Предоставленный фрагмент >>
В-третьих, представляется очевидным, что само осознание этой (назовем ее «психологической») особенности японской культуры и идея использования ее в качестве пропагандистской концепции были «подсказаны» японским идеологам в результате ознакомления с достижениями западной психологической науки (в Японии еще с начала XX в. стала осваиваться западная научная психология). Сам термин «человеческий фактор» родился в промышленной психологии и указывал на влияние «производительных» человеческих характеристик на эффективность производственной деятельности. Поступавшая с Запада информация о научных психологических исследованиях не могла не привести в конце концов к осознанию собственных, до тех пор само собой разумеющихся и поэтому неосознаваемых как таковые психологических знаний.

В современном наборе «исключительных духовных характеристик японской нации» в качестве одной из главных выделяется понятие «групповое сознание» (новое понятие, сменившее довоенный националистический термин «единство нации»). К нему апеллирует и на него опирается вся система японского управления, которая благодаря успехам японской экономики стала объектом пристального внимания экономистов, управленцев и журналистов.

Содержание идеи, на которой базируется идеологическая политика внутри государства, в большой степени обусловливает и способы включения сознания и поведения людей, определяет, какие социальные установки и модели поведения окажутся наиболее адекватными провозглашаемой и реализуемой идеологической доктрине. «Групповое сознание» в качестве японской формулы национализма требует от японца прежде всего трудового участия в общегосударственном деле. Все градации уровня патриотической преданности японца связаны с качеством его работы.

Интересно сопоставить с этой формулой нашу отечественную формулу патриотизма, которая до последнего времени основывалась исключительно на «чувстве гордости за свою великую Родину», невзирая ни на что. Степень патриотической преданности оценивалась по степени этого «невзирания» и не имела никакого реального отношения к качеству трудового вклада человека. В Японии же национализм как осознание своей принадлежности к нации растворяется в структуре управления. Задача управленца состоит в том, чтобы включить рабочего в систему общего разделения труда. Таким образом, индивид приобщается к идее «Великой Японии» через трудовое участие.

Выполните задания >>
a) Какое понятие, согласно фрагменту о японском «групповом сознании», сменило довоенный националистический термин «единство нации»?
b) Скопируйте без изменений часть фрагмента о японском «групповом сознании», начиная со слов «В-третьих, представляется очевидным, что» и заканчивая словами «таковые психологических знаний.».
c) Допишите следующую часть фрагмента о японском «групповом сознании», начав сразу после его последнего предложения.

[Сохранённые записи данных]
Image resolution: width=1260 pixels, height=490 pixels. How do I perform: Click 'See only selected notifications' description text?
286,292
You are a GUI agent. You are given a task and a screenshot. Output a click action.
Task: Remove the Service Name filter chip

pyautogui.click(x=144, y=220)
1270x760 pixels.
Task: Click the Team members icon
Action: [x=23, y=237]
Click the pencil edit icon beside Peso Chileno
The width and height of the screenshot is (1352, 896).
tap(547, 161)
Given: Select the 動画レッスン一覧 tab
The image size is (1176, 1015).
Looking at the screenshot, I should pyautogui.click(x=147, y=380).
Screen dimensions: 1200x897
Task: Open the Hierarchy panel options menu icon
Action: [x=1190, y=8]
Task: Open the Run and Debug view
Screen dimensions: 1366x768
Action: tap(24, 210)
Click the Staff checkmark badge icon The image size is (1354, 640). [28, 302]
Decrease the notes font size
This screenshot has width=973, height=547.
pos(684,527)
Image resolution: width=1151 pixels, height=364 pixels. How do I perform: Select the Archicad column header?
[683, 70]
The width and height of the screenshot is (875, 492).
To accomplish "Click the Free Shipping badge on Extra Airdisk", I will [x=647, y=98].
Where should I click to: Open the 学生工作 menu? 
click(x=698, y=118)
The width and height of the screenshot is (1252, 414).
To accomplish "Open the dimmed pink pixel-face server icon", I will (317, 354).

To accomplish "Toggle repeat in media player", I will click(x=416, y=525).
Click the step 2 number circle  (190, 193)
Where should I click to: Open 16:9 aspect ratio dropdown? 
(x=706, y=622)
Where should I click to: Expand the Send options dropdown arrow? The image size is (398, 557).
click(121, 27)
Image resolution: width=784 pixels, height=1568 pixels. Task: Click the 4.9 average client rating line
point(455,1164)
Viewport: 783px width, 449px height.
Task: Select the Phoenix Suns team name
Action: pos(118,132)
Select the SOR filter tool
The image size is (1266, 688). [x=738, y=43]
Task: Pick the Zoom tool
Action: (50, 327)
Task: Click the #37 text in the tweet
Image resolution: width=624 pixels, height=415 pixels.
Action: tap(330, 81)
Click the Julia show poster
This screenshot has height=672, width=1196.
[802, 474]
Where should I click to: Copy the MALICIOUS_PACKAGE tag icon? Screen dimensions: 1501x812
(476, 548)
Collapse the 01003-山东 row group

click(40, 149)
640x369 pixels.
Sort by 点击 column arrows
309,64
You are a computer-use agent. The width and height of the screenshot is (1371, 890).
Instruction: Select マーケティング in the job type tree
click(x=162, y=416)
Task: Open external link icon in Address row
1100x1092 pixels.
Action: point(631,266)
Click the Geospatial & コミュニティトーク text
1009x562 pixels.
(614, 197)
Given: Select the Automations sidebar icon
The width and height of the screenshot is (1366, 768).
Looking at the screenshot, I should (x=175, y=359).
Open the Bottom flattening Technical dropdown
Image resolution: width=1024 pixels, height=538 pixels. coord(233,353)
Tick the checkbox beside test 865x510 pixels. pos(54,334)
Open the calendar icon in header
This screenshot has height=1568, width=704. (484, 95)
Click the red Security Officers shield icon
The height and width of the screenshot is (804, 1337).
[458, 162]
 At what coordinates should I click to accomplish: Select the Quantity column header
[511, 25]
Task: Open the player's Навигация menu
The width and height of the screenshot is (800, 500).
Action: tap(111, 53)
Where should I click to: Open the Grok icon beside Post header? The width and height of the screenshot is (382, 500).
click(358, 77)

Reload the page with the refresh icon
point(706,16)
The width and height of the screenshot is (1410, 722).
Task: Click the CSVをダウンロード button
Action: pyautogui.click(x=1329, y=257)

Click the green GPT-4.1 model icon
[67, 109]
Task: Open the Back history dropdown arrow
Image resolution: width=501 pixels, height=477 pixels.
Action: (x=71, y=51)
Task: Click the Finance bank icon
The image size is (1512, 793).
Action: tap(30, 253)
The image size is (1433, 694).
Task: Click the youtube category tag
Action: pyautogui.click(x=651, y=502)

Ответы к заданиям >>
a) Понятие «групповое сознание».

b)
В-третьих, представляется очевидным, что само осознание этой (назовем ее «психологической») особенности японской культуры и идея использования ее в качестве пропагандистской концепции были «подсказаны» японским идеологам в результате ознакомления с достижениями западной психологической науки (в Японии еще с начала XX в. стала осваиваться западная научная психология). Сам термин «человеческий фактор» родился в промышленной психологии и указывал на влияние «производительных» человеческих характеристик на эффективность производственной деятельности. Поступавшая с Запада информация о научных психологических исследованиях не могла не привести в конце концов к осознанию собственных, до тех пор само собой разумеющихся и поэтому неосознаваемых как таковые психологических знаний.

c)
Социально-психологическое управление сознанием народа осуществляется в любом современном государстве, однако японская форма идеологического воздействия, включенная в систему социально-производственного управления, существенно отличается от принятых на Западе. Это связано со сложившимися в рамках общества базисными принципами социального контроля, которые проявляются во всех видах межличностных в межгрупповых взаимодействий в ситуациях «команды», «требования» и «выполнения».

В основе японского способа управления лежит имплицитное знание о том, что поведение зависит от мотивов, которые определяются ценностями человека. Эта взаимозависимость ценностных ориентаций и конкретного поведения осознается и в содержательном отношении. Так, известно, от каких именно ценностей зависит тот или иной способ поведения. Например, с ориентацией на «принадлежность» к социальной группе связывается социально конформное поведение.

Такое представление о внутренней структуре поведения определяет стратегию управления им, а именно: один из компонентов управления, контроль, осуществляется не на этапе реального поведения, а на этапе формирования ценностных структур личности. Другими словами, управление переносится из внешней сферы во внутреннюю. Идеальная модель такого принципа — в полном самоконтроле, уменьшающем необходимость дорогостоящих органов контроля.

Управление с минимальным внешним контролем создает иллюзию свободы поведения, что воспринимается индивидом как доверие со стороны общества и порождает з нем чувство ответственности. «Доверие» это крайне специфическое, поскольку систематически и неукоснительно осуществляется контроль над мыслями и мотивами через контроль над системой ценностей.